**Exercises:**
(a) Check each statement against the scCODA thread and answer yes or no for each, quoting the words that settle it. (i) With the FDR set to 0.1, nothing is found to be differentially abundant. (ii) The reference cell type can be differentially abundant. (iii) Running the posted code again produced a different result from the earlier one.
(b) Please echo the scCODA thread word for word, starting with "koenvandenberge commented 2" and going on through "of all runs.".

**Source passage:**
Hi @koenvandenberge!

Thanks for taking the time to prepare a mock dataset. I've looked at the data and your analysis - here's what's going on: Looking at the relative abundances in the data, we can see that most cell types do not change much, except maybe for celltype12: image

Setting FDR to 0.4

As I mentioned earlier in the discussion, scCODA uses the posterior inclusion probabailities (PIPs) of the cell types to calculate a decision boundary. This boundary is placed such that the average rejection probability (1-PIP) of all selected cell types is less than the desired FDR.

Taking 10 runs with celltype6 as the reference, all cell types but celltype12 (~0.75) and celltype6 (reference - cannot be differentially abundant) have a PIP around 0.5 in all runs, with some fluctuation due to the MCMC sampling (dots in the plot below). Therefore, when taking FDR=0.1, nothing will be DA. When taking FDR=0.3, only celltype12 will show up. An FDR of 0.4 will then place the decision boundary (dashed lines) exactly inside the bunch of plots, resulting in different cell types being selected (i.e. above the decision boundary) depending on the random variations in the PIP: image When using celltype11 as the reference, the same happens.

Looping over different references

Here, I feel like you misinterpreted the results. I ran your code (using each cell type as reference with FDR=1) and get this result, telling me that every cell type was selected in all runs but one: image This is the expected result, since a cell type cannot be selected if it is the reference, but the FDR of 1 forces all other cell types to be selected each time.

I hope that this answers your questions. For reference, you can find my code in the attached notebook as well. If you have more questions, don't hesitate to continue this discussion!

test_references_May22.ipynb.zip

koenvandenberge commented 2 years ago

Thanks so much. I agree with all your points, and the figure on inclusion probabilities is incredibly insightful!

It does look like we are having a discrepancy when looping over the different cell types. I agree that if I would have had the result you have, my interpretation would have been wrong. However, these are the results I am getting, and this is what actually sparked my concerns initially... So, in the end, could all of this be due to a legacy version issue? Or is something wrong with my code of looping over cell types?

sccLoop
johannesostner commented 2 years ago

I tried running the code you posted again and still get the same result as before. In the screenshot you just posted, it looks like only the result of the very last run (reference celltype16) is taken into account in the column times_credible instead of the sum of all runs.

I have a few ideas why this might have happened, none of them directly related to scCODA, and admittedly all very unlikely.

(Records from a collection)
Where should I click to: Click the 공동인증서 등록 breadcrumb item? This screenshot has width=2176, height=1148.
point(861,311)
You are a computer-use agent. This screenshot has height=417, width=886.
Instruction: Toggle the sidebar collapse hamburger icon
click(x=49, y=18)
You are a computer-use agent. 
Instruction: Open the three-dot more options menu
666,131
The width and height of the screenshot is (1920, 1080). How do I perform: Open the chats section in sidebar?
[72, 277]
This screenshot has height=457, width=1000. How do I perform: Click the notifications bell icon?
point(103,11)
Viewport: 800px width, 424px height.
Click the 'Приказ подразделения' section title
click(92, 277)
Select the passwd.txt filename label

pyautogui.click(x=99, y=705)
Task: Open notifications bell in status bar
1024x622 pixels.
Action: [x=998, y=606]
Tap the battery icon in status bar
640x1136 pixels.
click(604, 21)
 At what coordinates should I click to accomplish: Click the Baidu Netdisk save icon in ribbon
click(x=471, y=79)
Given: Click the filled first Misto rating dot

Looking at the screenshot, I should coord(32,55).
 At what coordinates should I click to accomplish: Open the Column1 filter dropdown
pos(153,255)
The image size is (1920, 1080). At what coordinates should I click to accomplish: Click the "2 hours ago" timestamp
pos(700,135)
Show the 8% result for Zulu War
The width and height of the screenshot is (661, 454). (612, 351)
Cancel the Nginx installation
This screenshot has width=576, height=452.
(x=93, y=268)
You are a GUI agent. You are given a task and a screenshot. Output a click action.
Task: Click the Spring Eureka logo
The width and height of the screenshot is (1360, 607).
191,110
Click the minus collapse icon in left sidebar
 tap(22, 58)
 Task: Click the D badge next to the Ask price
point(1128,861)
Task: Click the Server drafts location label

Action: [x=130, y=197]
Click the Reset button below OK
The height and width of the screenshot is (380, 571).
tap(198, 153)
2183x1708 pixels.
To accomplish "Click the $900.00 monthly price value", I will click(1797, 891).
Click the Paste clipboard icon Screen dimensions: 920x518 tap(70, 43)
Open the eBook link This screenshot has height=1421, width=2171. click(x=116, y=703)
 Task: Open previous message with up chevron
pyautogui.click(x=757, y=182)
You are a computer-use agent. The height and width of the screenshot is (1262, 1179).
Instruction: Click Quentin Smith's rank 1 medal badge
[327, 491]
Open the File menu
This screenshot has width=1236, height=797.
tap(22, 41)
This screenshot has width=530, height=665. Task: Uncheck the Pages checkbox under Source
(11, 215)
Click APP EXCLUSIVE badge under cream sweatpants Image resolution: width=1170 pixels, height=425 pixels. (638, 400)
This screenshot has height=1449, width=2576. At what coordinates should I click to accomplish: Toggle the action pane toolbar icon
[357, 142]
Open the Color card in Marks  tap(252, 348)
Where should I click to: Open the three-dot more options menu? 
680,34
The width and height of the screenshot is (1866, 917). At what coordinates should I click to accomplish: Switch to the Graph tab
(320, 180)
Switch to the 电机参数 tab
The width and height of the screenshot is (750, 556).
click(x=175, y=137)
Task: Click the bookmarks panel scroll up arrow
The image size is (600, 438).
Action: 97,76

**Exercise solutions:**
(a)
(i) Yes: "when taking FDR=0.1, nothing will be DA."
(ii) No: "celltype6 (reference - cannot be differentially abundant)"
(iii) No: "I tried running the code you posted again and still get the same result as before."

(b)
koenvandenberge commented 2 years ago

Thanks so much. I agree with all your points, and the figure on inclusion probabilities is incredibly insightful!

It does look like we are having a discrepancy when looping over the different cell types. I agree that if I would have had the result you have, my interpretation would have been wrong. However, these are the results I am getting, and this is what actually sparked my concerns initially... So, in the end, could all of this be due to a legacy version issue? Or is something wrong with my code of looping over cell types?

sccLoop
johannesostner commented 2 years ago

I tried running the code you posted again and still get the same result as before. In the screenshot you just posted, it looks like only the result of the very last run (reference celltype16) is taken into account in the column times_credible instead of the sum of all runs.